Please find all lines in the data that hold the string "computer" and copy them.

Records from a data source
######
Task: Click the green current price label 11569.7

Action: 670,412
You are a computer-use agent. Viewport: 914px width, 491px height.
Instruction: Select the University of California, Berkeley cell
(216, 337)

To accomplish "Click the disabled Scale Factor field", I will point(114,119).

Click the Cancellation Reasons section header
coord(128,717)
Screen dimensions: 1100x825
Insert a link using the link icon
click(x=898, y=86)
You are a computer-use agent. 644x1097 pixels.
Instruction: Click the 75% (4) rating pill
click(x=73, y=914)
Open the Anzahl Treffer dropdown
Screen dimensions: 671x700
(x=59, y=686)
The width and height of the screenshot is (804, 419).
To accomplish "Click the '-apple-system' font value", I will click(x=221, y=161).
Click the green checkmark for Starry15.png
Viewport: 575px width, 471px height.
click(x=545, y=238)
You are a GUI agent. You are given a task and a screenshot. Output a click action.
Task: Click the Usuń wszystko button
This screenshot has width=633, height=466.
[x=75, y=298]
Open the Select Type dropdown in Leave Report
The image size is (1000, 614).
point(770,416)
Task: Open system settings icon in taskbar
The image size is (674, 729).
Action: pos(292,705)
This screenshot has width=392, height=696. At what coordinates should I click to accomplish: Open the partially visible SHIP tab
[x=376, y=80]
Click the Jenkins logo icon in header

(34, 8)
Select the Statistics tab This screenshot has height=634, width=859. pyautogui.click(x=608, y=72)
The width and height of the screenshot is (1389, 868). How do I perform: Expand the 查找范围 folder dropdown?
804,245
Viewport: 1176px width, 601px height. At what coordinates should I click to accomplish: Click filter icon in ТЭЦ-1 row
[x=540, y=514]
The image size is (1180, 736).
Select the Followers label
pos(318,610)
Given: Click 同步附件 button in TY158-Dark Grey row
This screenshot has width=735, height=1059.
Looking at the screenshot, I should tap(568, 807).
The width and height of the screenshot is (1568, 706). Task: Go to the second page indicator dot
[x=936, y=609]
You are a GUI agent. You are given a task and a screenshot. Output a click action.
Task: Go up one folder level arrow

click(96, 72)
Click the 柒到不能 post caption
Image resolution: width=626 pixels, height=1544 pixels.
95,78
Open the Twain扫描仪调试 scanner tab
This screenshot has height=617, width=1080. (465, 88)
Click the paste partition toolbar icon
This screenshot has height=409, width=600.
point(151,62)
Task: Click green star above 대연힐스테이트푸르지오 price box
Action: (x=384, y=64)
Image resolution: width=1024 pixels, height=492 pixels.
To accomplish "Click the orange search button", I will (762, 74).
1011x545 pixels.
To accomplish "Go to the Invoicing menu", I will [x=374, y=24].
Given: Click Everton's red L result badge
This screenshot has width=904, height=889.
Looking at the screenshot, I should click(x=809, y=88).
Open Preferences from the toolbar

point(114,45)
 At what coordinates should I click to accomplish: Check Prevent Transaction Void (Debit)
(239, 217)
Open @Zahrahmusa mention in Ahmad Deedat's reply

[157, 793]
######
RESULT FOR THIS TASK
You are a computer-use agent. Viewport: 914px width, 491px height.
You are a computer-use agent. 644x1097 pixels.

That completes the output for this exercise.